[[ WORKING DATA, beginning ]]
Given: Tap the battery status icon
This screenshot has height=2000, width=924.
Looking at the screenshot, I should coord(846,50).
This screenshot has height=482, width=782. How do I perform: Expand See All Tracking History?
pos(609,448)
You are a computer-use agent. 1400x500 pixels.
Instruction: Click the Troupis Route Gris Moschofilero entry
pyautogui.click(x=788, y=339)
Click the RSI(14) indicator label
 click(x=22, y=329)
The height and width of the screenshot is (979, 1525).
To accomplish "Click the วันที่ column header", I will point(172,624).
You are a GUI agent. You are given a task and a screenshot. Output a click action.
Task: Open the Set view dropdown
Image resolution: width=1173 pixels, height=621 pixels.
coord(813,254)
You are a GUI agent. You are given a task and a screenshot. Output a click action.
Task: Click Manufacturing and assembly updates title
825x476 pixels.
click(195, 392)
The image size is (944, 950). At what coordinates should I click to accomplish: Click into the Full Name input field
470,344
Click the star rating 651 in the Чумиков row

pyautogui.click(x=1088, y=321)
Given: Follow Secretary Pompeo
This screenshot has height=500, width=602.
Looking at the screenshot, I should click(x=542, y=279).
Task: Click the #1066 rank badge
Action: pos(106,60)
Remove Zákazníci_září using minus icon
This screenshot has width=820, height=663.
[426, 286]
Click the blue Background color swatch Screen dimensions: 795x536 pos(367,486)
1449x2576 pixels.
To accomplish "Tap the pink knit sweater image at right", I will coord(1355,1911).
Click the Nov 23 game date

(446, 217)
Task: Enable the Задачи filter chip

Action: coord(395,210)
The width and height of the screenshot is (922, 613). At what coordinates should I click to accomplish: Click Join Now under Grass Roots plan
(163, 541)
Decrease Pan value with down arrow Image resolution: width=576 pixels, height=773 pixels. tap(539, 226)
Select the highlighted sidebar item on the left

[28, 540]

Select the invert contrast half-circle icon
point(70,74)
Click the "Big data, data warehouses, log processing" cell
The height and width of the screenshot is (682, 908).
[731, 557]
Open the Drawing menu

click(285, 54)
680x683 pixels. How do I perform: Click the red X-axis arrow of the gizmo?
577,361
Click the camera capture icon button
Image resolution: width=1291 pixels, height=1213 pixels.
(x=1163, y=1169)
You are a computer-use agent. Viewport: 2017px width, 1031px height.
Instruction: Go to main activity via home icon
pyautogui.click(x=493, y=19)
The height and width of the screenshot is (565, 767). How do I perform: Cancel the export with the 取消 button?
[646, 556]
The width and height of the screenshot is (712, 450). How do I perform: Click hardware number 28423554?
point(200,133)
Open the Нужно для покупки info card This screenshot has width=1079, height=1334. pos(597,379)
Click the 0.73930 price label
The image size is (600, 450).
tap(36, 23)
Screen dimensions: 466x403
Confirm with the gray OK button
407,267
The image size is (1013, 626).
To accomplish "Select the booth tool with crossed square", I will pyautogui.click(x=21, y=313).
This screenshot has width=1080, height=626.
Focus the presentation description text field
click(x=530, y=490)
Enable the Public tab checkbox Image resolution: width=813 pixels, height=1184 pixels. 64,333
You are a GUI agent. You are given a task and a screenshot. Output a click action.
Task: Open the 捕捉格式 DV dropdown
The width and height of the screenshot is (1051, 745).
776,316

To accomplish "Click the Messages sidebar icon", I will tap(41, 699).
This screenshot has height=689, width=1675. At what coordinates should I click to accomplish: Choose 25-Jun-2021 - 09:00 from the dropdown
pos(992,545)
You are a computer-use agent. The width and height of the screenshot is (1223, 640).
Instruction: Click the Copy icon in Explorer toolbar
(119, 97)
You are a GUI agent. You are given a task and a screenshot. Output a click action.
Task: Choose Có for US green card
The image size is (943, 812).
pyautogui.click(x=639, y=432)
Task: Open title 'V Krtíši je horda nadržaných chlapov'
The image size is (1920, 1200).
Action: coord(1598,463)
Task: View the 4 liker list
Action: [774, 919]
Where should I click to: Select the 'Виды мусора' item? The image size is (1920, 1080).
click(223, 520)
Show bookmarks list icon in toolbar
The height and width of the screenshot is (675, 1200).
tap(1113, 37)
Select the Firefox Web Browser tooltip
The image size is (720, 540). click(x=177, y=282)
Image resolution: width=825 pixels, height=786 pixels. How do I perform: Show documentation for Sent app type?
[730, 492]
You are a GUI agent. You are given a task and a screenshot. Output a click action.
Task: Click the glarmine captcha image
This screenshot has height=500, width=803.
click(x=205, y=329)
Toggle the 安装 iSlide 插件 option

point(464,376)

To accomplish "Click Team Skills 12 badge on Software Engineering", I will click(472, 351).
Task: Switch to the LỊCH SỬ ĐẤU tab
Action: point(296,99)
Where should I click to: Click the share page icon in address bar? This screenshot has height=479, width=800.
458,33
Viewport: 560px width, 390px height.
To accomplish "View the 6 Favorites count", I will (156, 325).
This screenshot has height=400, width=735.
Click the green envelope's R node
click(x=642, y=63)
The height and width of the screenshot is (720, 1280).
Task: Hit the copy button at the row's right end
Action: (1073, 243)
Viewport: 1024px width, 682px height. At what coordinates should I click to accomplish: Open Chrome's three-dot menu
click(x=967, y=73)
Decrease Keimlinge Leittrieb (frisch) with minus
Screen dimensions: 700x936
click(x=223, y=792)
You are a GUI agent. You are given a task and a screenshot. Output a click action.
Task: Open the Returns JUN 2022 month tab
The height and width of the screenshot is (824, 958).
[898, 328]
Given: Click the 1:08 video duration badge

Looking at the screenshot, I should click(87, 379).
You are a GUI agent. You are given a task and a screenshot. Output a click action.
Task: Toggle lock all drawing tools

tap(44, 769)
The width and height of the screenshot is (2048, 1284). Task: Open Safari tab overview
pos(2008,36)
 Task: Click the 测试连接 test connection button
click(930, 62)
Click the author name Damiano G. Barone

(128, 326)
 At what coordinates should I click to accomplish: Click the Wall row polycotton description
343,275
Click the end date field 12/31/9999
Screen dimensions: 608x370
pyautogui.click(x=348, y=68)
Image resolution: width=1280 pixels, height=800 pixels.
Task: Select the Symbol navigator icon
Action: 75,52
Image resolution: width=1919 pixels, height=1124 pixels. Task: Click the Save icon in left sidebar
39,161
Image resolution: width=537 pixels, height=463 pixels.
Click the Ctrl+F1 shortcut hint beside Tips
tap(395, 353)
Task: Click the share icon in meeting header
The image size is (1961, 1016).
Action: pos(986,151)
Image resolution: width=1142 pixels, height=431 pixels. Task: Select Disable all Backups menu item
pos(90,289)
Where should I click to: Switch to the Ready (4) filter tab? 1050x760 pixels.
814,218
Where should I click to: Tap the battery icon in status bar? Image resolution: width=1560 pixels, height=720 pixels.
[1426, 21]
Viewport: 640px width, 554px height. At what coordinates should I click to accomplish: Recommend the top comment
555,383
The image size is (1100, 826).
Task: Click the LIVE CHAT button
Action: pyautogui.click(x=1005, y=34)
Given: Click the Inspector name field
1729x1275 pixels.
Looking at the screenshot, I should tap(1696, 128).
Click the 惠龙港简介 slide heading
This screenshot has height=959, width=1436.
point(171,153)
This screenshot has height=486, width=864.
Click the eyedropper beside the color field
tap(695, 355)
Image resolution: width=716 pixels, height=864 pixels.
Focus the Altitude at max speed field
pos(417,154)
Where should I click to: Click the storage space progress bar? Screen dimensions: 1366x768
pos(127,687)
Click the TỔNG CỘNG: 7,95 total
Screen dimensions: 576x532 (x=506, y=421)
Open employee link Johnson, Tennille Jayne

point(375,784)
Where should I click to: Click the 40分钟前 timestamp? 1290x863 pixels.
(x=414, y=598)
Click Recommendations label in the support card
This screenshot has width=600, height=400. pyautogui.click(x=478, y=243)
[[ WORKING DATA, end ]]
• **PROBLEM TO WORK ON**
What do the records say? Quote them all exactly.

• **EXERCISE OUTPUT**
Given: Tap the battery status icon
This screenshot has height=2000, width=924.
Looking at the screenshot, I should coord(846,50).
This screenshot has height=482, width=782. How do I perform: Expand See All Tracking History?
pos(609,448)
You are a computer-use agent. 1400x500 pixels.
Instruction: Click the Troupis Route Gris Moschofilero entry
pyautogui.click(x=788, y=339)
Click the RSI(14) indicator label
 click(x=22, y=329)
The height and width of the screenshot is (979, 1525).
To accomplish "Click the วันที่ column header", I will point(172,624).
You are a GUI agent. You are given a task and a screenshot. Output a click action.
Task: Open the Set view dropdown
Image resolution: width=1173 pixels, height=621 pixels.
coord(813,254)
You are a GUI agent. You are given a task and a screenshot. Output a click action.
Task: Click Manufacturing and assembly updates title
825x476 pixels.
click(195, 392)
The image size is (944, 950). At what coordinates should I click to accomplish: Click into the Full Name input field
470,344
Click the star rating 651 in the Чумиков row

pyautogui.click(x=1088, y=321)
Given: Follow Secretary Pompeo
This screenshot has height=500, width=602.
Looking at the screenshot, I should click(x=542, y=279).
Task: Click the #1066 rank badge
Action: pos(106,60)
Remove Zákazníci_září using minus icon
This screenshot has width=820, height=663.
[426, 286]
Click the blue Background color swatch Screen dimensions: 795x536 pos(367,486)
1449x2576 pixels.
To accomplish "Tap the pink knit sweater image at right", I will coord(1355,1911).
Click the Nov 23 game date

(446, 217)
Task: Enable the Задачи filter chip

Action: coord(395,210)
The width and height of the screenshot is (922, 613). At what coordinates should I click to accomplish: Click Join Now under Grass Roots plan
(163, 541)
Decrease Pan value with down arrow Image resolution: width=576 pixels, height=773 pixels. tap(539, 226)
Select the highlighted sidebar item on the left

[28, 540]

Select the invert contrast half-circle icon
point(70,74)
Click the "Big data, data warehouses, log processing" cell
The height and width of the screenshot is (682, 908).
[731, 557]
Open the Drawing menu

click(285, 54)
680x683 pixels. How do I perform: Click the red X-axis arrow of the gizmo?
577,361
Click the camera capture icon button
Image resolution: width=1291 pixels, height=1213 pixels.
(x=1163, y=1169)
You are a computer-use agent. Viewport: 2017px width, 1031px height.
Instruction: Go to main activity via home icon
pyautogui.click(x=493, y=19)
The height and width of the screenshot is (565, 767). How do I perform: Cancel the export with the 取消 button?
[646, 556]
The width and height of the screenshot is (712, 450). How do I perform: Click hardware number 28423554?
point(200,133)
Open the Нужно для покупки info card This screenshot has width=1079, height=1334. pos(597,379)
Click the 0.73930 price label
The image size is (600, 450).
tap(36, 23)
Screen dimensions: 466x403
Confirm with the gray OK button
407,267
The image size is (1013, 626).
To accomplish "Select the booth tool with crossed square", I will pyautogui.click(x=21, y=313).
This screenshot has width=1080, height=626.
Focus the presentation description text field
click(x=530, y=490)
Enable the Public tab checkbox Image resolution: width=813 pixels, height=1184 pixels. 64,333
You are a GUI agent. You are given a task and a screenshot. Output a click action.
Task: Open the 捕捉格式 DV dropdown
The width and height of the screenshot is (1051, 745).
776,316

To accomplish "Click the Messages sidebar icon", I will tap(41, 699).
This screenshot has height=689, width=1675. At what coordinates should I click to accomplish: Choose 25-Jun-2021 - 09:00 from the dropdown
pos(992,545)
You are a computer-use agent. The width and height of the screenshot is (1223, 640).
Instruction: Click the Copy icon in Explorer toolbar
(119, 97)
You are a GUI agent. You are given a task and a screenshot. Output a click action.
Task: Choose Có for US green card
The image size is (943, 812).
pyautogui.click(x=639, y=432)
Task: Open title 'V Krtíši je horda nadržaných chlapov'
The image size is (1920, 1200).
Action: coord(1598,463)
Task: View the 4 liker list
Action: [774, 919]
Where should I click to: Select the 'Виды мусора' item? The image size is (1920, 1080).
click(223, 520)
Show bookmarks list icon in toolbar
The height and width of the screenshot is (675, 1200).
tap(1113, 37)
Select the Firefox Web Browser tooltip
The image size is (720, 540). click(x=177, y=282)
Image resolution: width=825 pixels, height=786 pixels. How do I perform: Show documentation for Sent app type?
[730, 492]
You are a GUI agent. You are given a task and a screenshot. Output a click action.
Task: Click the glarmine captcha image
This screenshot has height=500, width=803.
click(x=205, y=329)
Toggle the 安装 iSlide 插件 option

point(464,376)

To accomplish "Click Team Skills 12 badge on Software Engineering", I will click(472, 351).
Task: Switch to the LỊCH SỬ ĐẤU tab
Action: point(296,99)
Where should I click to: Click the share page icon in address bar? This screenshot has height=479, width=800.
458,33
Viewport: 560px width, 390px height.
To accomplish "View the 6 Favorites count", I will (156, 325).
This screenshot has height=400, width=735.
Click the green envelope's R node
click(x=642, y=63)
The height and width of the screenshot is (720, 1280).
Task: Hit the copy button at the row's right end
Action: (1073, 243)
Viewport: 1024px width, 682px height. At what coordinates should I click to accomplish: Open Chrome's three-dot menu
click(x=967, y=73)
Decrease Keimlinge Leittrieb (frisch) with minus
Screen dimensions: 700x936
click(x=223, y=792)
You are a GUI agent. You are given a task and a screenshot. Output a click action.
Task: Open the Returns JUN 2022 month tab
The height and width of the screenshot is (824, 958).
[898, 328]
Given: Click the 1:08 video duration badge

Looking at the screenshot, I should click(87, 379).
You are a GUI agent. You are given a task and a screenshot. Output a click action.
Task: Toggle lock all drawing tools

tap(44, 769)
The width and height of the screenshot is (2048, 1284). Task: Open Safari tab overview
pos(2008,36)
 Task: Click the 测试连接 test connection button
click(930, 62)
Click the author name Damiano G. Barone

(128, 326)
 At what coordinates should I click to accomplish: Click the Wall row polycotton description
343,275
Click the end date field 12/31/9999
Screen dimensions: 608x370
pyautogui.click(x=348, y=68)
Image resolution: width=1280 pixels, height=800 pixels.
Task: Select the Symbol navigator icon
Action: 75,52
Image resolution: width=1919 pixels, height=1124 pixels. Task: Click the Save icon in left sidebar
39,161
Image resolution: width=537 pixels, height=463 pixels.
Click the Ctrl+F1 shortcut hint beside Tips
tap(395, 353)
Task: Click the share icon in meeting header
The image size is (1961, 1016).
Action: pos(986,151)
Image resolution: width=1142 pixels, height=431 pixels. Task: Select Disable all Backups menu item
pos(90,289)
Where should I click to: Switch to the Ready (4) filter tab? 1050x760 pixels.
814,218
Where should I click to: Tap the battery icon in status bar? Image resolution: width=1560 pixels, height=720 pixels.
[1426, 21]
Viewport: 640px width, 554px height. At what coordinates should I click to accomplish: Recommend the top comment
555,383
The image size is (1100, 826).
Task: Click the LIVE CHAT button
Action: pyautogui.click(x=1005, y=34)
Given: Click the Inspector name field
1729x1275 pixels.
Looking at the screenshot, I should tap(1696, 128).
Click the 惠龙港简介 slide heading
This screenshot has height=959, width=1436.
point(171,153)
This screenshot has height=486, width=864.
Click the eyedropper beside the color field
tap(695, 355)
Image resolution: width=716 pixels, height=864 pixels.
Focus the Altitude at max speed field
pos(417,154)
Where should I click to: Click the storage space progress bar? Screen dimensions: 1366x768
pos(127,687)
Click the TỔNG CỘNG: 7,95 total
Screen dimensions: 576x532 (x=506, y=421)
Open employee link Johnson, Tennille Jayne

point(375,784)
Where should I click to: Click the 40分钟前 timestamp? 1290x863 pixels.
(x=414, y=598)
Click Recommendations label in the support card
This screenshot has width=600, height=400. pyautogui.click(x=478, y=243)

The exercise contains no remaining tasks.